* **What to produce**: Can you give the stretch of the records from the line containing "Click the Phone input field" through the line containing "click(x=201, y=251)" as a numbered list, with blank lines left out?
** Start of Listed records **
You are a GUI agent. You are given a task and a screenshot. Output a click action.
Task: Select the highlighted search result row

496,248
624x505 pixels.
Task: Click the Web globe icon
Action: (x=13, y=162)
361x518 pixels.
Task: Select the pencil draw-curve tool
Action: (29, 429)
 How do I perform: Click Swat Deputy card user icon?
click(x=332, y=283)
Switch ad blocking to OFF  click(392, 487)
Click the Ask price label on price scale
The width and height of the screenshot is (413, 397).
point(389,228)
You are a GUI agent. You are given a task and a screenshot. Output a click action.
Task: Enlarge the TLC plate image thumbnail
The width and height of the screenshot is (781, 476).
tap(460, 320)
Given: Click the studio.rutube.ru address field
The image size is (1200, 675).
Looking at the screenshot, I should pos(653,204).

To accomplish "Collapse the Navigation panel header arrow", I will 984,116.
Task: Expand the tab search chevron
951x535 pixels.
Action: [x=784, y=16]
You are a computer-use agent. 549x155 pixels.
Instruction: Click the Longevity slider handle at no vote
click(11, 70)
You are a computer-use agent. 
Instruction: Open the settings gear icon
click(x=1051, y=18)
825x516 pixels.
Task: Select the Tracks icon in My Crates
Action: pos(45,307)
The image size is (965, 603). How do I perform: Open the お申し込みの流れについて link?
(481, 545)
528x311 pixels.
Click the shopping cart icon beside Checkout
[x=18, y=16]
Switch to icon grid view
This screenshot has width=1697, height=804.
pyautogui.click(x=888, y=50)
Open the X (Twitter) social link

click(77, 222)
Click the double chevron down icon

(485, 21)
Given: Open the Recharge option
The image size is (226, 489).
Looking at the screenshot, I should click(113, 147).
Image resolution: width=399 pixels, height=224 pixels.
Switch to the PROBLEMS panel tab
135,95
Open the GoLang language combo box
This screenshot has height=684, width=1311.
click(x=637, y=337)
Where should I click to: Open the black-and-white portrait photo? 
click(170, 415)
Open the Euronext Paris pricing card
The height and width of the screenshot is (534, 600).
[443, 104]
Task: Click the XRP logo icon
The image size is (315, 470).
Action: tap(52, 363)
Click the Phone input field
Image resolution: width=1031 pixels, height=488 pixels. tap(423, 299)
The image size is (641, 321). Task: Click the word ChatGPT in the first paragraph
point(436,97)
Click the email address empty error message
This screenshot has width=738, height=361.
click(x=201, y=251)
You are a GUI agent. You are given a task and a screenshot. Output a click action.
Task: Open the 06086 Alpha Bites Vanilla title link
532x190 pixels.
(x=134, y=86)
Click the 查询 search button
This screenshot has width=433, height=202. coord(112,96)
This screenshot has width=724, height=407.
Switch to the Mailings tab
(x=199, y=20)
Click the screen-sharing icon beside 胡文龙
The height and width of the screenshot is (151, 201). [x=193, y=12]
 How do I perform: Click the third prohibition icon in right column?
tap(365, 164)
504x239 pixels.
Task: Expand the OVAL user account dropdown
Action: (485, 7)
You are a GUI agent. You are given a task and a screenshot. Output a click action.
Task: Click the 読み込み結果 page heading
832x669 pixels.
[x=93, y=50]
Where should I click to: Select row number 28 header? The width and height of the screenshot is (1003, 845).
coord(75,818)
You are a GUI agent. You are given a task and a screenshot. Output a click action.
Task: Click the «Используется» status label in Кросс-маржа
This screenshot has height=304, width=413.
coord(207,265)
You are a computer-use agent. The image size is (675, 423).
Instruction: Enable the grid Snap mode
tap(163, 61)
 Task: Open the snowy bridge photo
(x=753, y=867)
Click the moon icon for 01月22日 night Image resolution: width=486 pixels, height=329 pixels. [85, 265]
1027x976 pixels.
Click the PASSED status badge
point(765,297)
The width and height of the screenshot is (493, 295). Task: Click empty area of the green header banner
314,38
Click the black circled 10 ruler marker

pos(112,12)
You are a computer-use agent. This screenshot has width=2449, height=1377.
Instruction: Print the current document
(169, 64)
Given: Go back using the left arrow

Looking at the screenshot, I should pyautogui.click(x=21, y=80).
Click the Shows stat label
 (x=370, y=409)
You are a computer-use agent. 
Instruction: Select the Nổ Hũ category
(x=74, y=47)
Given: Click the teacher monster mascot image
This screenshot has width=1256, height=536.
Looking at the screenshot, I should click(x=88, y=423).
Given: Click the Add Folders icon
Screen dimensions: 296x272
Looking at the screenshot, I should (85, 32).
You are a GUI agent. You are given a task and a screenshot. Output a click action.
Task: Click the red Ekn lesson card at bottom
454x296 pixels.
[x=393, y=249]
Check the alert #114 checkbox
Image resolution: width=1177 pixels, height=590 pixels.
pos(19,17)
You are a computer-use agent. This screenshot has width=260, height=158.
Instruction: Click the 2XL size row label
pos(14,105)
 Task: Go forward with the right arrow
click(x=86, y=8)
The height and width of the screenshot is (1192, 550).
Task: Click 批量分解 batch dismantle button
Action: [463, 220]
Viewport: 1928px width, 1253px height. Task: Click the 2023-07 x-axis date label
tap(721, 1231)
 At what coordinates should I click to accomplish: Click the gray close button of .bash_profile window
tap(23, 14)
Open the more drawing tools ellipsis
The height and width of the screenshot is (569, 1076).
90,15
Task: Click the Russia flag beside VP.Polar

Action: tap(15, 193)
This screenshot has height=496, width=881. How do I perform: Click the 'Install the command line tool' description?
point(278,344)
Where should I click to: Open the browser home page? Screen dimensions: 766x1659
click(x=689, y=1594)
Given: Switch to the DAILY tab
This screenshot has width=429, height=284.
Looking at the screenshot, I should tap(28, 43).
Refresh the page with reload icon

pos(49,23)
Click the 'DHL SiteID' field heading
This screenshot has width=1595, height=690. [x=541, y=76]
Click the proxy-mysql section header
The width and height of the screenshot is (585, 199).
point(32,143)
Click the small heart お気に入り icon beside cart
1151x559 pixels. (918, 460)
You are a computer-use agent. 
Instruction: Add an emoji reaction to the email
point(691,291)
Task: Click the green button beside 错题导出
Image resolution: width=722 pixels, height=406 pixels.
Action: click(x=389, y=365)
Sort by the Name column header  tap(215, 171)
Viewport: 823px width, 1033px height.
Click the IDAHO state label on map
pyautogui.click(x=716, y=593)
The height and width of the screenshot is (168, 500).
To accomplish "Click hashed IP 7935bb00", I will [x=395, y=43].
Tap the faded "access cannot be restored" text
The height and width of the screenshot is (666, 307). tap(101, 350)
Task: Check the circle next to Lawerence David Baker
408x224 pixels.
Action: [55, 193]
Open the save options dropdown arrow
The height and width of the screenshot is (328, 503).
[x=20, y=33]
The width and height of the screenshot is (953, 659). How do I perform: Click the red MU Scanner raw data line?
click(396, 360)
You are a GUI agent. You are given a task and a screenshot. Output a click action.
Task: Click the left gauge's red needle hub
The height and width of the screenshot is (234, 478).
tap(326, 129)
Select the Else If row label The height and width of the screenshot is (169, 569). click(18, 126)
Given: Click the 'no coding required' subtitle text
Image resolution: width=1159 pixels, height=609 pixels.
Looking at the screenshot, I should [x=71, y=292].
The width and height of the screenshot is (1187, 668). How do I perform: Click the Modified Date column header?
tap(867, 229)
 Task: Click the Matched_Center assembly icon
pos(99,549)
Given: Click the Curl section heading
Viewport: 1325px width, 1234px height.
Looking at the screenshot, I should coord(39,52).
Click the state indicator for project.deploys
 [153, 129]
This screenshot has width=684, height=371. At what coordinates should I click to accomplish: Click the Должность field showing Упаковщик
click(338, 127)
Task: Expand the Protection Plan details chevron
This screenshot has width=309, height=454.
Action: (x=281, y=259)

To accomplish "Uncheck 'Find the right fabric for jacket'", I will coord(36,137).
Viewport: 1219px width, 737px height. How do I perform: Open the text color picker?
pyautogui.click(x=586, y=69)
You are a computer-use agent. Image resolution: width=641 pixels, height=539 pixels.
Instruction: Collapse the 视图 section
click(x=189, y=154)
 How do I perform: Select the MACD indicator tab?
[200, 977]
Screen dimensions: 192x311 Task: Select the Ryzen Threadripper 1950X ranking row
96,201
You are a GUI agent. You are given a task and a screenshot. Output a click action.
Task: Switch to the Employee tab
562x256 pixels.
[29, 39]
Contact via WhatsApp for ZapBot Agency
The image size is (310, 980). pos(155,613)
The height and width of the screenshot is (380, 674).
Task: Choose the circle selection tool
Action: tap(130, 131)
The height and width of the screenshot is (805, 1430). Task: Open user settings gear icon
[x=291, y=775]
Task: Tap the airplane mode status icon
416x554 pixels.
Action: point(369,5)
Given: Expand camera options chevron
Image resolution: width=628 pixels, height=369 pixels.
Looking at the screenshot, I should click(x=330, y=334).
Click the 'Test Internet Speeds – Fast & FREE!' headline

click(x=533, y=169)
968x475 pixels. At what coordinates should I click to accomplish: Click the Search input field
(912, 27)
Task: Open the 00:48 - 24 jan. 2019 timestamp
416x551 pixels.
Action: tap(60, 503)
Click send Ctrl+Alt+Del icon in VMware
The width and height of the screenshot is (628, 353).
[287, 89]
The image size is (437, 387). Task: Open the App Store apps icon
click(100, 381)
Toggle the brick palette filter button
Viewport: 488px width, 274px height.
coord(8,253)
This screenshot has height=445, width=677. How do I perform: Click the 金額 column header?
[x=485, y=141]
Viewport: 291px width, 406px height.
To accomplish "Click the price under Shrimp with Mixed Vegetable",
** End of Listed records **
* **Response to the exercise**:
1. Click the Phone input field
2. Image resolution: width=1031 pixels, height=488 pixels. tap(423, 299)
3. The image size is (641, 321). Task: Click the word ChatGPT in the first paragraph
4. point(436,97)
5. Click the email address empty error message
6. This screenshot has width=738, height=361.
7. click(x=201, y=251)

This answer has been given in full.